In einem vom Tami-Steinmetz-Zentrum für Friedensforschung veröffentlichten Artikel schreibt Ephraim Lavie, es gebe keine Basis für die Behauptung, Arafat habe im Jahr 2000 den Krieg als Bestandteil einer strategischen Täuschung vom Zaune gebrochen. Für Lavie, der damals das palästinensische Büro in der Forschungsabteilung der militärischen Abwehr leitete, entbehrt diese von der Armee verbreitete Annahme einer geheimdienstlichen Grundlage. Diese Anschauung passte, so sagte er, in das Konzept der Führung und war während mehrerer Jahre eine Grundlage für die Politik von
Regierung und Armee.
Ariel Sharon, der nächste Premierminister, der dieses Narrativ von Barak übernahm, benutzte es bis zur Räumung des Gazastreifens. Seinem Nachfolger Ehud Olmert gelang es nicht, Baraks Fehler zu korrigieren, sondern er überliess Netanyahu die Fotografien, die Abbas beim Betreten und Verlassen der Residenz des Regierungschefs an der Jerusalemer Balfourstrasse zeigten – mit der im Hintergrund wehenden palästinensischen Flagge.

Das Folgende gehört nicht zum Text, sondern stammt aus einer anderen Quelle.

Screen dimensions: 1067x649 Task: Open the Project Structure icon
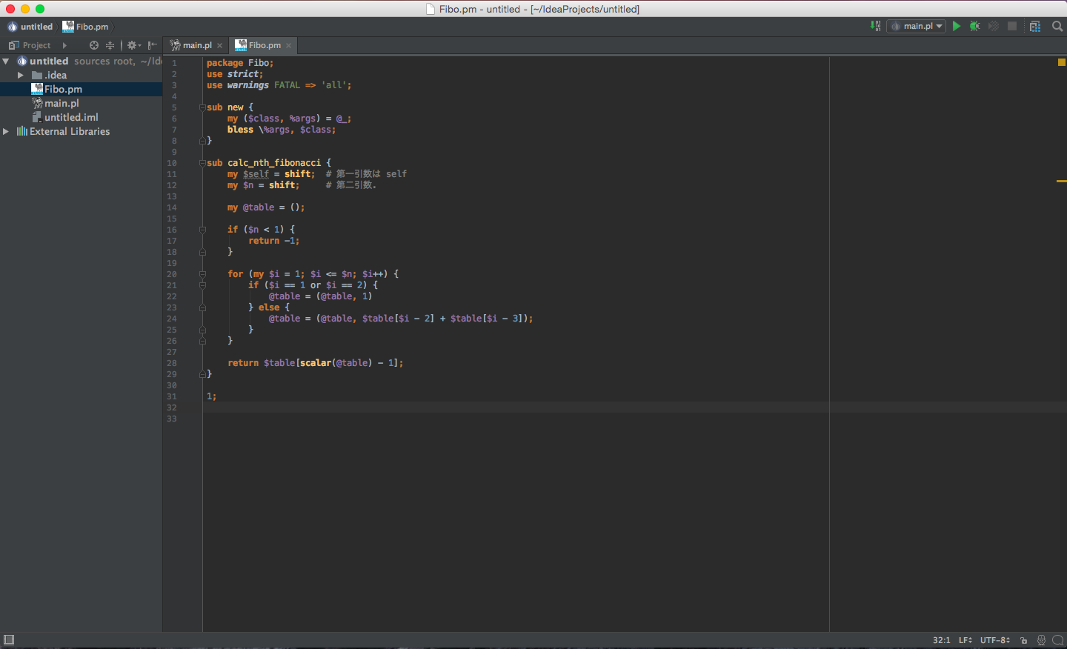[x=1035, y=26]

Netanyahu war gezwungen, sich mit einem Jackett und Krawatte tragenden Palästinenserpräsidenten abzugeben , und mit einem palästinensischen Premierminister, der absolut keine Toleranz für Gewalt zeigte.

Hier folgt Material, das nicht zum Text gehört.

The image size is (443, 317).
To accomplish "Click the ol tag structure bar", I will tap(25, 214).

Die Kairoer Rede, die US-Präsident Barack Obama zu Beginn seiner ersten Kadenz im Weissen Haus hielt, erschwerte die Dinge für Netanyahu aufgrund der Formel für die Zweistaatenlösungsformel und dem internationalen Druck, den Siedlungsbau einzufrieren.
Der palästinensische Schritt in der Uno sowie die Demonstrationen, die für den Tag nach einer allfälligen Anerkennung eines Palästinenserstaates in den Grenzen von 1967 erwartet werden, könnten eine goldene Chance für die rechtsgerichtete israelische Regierung darstellen, den alten und wirkungsvollen Status quo wiederherzustellen. Angesichts des herannahenden Wahltermins betont Israel, dass die Palästinenser trotz Netanyahus Einverständnis, die Verhandlungen auf der Basis der Grenzen von 1967 wieder aufzunehmen, an ihrer Absicht, «einseitig» in der Uno vorzugehen, festhalten. Folglich gibt es, so der israelische Standpunkt, keinen Verhandlungspartner.
Die von Aussenminister Lieberman geäusserte Prognose präzedenzloser Gewalt und ungeahnten Blutvergiessens nach der Abstimmung bereitet die öffentliche Meinung auf eine harsche Antwort israelischer Sicherheitskräfte auf Volksaufstände in den Gebieten vor. Noch so gerne wird Vizepremier Moshe Yaalon Netanyahu helfen, den Palästinensern eine «Lektion zu erteilen, die sie nicht vergessen werden».
Als er noch Uniform trug, schickte Yaalon die Armee aus, auf dass sie die Palästinensische Behörde zerstöre, die Gefahr eines Friedens beseitige und dem rechten Flügel in Israel wieder an die Macht verhelfe. Wer sollte jetzt, da alle mit Themen sozialer Gerechtigkeit beschäftigt sind, auch eine weitere nationale Spaltung zur Kenntnis nehmen?
Akiva Eldar ist Journalist und lebt in Israel.